Le condizioni che servono prima di muoversi
La missione non è automatica. Servono almeno tre condizioni: una tregua stabile, un mandato internazionale chiaro e il via libera del parlamento italiano. Senza di esse, nessuna nave militare italiana esce dal porto. Il punto critico è il primo: finché Usa e Iran continuano a fronteggiarsi, qualsiasi ipotesi di intervento resta nel cassetto.
Lo stretto muove circa il 20% del petrolio mondiale. Quando si blocca, i mercati reagiscono prima ancora che le petroliere cambino rotta. Il Brent ha superato i 110 dollari al barile nelle settimane più tese, poi ha ceduto quando sono filtrate le prime voci su possibili negoziati. Ogni segnale di disgelo pesa direttamente sui prezzi energetici europei.

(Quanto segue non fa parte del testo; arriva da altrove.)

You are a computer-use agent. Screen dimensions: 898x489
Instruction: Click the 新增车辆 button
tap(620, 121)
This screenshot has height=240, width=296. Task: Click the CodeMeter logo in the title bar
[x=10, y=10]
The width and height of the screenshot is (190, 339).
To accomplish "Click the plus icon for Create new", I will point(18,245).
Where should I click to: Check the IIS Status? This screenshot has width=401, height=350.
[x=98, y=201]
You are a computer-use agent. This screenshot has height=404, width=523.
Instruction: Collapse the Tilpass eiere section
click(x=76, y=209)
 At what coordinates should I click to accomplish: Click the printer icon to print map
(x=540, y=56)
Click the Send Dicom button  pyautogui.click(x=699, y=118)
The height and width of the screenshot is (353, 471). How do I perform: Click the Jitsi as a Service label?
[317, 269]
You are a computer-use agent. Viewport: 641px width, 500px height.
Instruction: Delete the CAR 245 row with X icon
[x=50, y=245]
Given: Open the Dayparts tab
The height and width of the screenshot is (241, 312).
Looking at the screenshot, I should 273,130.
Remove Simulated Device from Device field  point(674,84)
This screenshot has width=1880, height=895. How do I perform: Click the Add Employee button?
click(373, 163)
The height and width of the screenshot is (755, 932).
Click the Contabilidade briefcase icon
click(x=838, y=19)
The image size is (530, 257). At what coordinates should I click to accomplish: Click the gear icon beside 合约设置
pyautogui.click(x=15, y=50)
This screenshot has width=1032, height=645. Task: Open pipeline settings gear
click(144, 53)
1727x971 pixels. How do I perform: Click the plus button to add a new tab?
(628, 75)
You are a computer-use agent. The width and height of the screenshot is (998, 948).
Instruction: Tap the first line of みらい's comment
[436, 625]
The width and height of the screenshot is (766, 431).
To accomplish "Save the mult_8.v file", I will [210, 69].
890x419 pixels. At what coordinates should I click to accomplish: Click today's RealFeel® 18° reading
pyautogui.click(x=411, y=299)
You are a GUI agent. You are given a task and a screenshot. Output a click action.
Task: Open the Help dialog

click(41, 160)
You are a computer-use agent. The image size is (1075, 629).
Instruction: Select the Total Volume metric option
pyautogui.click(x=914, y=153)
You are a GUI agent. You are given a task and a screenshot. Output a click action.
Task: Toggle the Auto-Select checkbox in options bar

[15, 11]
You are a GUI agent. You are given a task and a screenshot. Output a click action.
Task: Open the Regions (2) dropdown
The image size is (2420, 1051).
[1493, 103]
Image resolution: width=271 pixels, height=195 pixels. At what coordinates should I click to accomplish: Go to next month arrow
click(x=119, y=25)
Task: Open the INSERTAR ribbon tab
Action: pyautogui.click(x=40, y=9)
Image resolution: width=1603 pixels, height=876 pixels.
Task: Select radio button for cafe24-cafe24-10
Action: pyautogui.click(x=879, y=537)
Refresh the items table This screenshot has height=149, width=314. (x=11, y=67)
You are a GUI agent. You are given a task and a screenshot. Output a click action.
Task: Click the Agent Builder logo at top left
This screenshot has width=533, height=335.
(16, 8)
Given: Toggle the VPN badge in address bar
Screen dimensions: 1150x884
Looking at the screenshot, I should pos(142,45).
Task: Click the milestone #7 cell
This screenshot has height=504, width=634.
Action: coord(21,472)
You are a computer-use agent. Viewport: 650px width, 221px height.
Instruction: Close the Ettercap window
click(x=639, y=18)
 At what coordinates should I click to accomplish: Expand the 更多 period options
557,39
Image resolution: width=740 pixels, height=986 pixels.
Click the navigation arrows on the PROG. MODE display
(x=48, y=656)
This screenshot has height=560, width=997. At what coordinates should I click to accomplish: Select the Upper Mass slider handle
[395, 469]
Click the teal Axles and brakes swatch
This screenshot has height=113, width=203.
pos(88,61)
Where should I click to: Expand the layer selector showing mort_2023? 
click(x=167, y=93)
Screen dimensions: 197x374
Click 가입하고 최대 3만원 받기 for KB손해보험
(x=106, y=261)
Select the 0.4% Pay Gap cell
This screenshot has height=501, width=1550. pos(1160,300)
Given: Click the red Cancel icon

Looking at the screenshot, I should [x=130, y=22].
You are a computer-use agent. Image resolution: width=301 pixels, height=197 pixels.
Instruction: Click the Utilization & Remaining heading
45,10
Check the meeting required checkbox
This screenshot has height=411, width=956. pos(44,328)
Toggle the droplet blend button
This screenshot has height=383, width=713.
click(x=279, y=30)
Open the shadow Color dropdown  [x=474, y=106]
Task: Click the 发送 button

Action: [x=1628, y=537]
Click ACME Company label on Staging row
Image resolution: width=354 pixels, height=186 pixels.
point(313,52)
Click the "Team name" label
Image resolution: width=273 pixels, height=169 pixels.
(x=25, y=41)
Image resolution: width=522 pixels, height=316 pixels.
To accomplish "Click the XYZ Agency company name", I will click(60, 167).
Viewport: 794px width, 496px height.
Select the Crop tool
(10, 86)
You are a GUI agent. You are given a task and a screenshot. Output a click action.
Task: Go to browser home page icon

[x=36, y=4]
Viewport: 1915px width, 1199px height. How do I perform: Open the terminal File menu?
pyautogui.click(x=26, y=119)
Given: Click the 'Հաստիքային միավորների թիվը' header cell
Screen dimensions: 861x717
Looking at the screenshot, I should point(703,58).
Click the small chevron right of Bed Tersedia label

Perché l'Italia e perché ora
L'Italia ha esperienza nelle operazioni marittime complesse e mantiene rapporti diplomatici con diversi attori del Golfo. Non è la prima volta che Roma viene indicata come coordinatore in scenari mediterranei o mediorientali. Questa volta il dossier è diverso: non si tratta di pattugliare una rotta, ma di bonificare un'area critica per i flussi energetici globali.
Se la tregua arriva, i tempi di preparazione si accorciano. Le marine coinvolte devono coordinarsi, definire le aree operative e concordare le regole di ingaggio. Sul piano operativo, una missione di questo tipo richiede settimane per essere attivata anche con un mandato già pronto. Il vero ostacolo resta politico: convincere Usa e Iran che tenere aperto Hormuz conviene a entrambi più di qualsiasi altra opzione sul tavolo.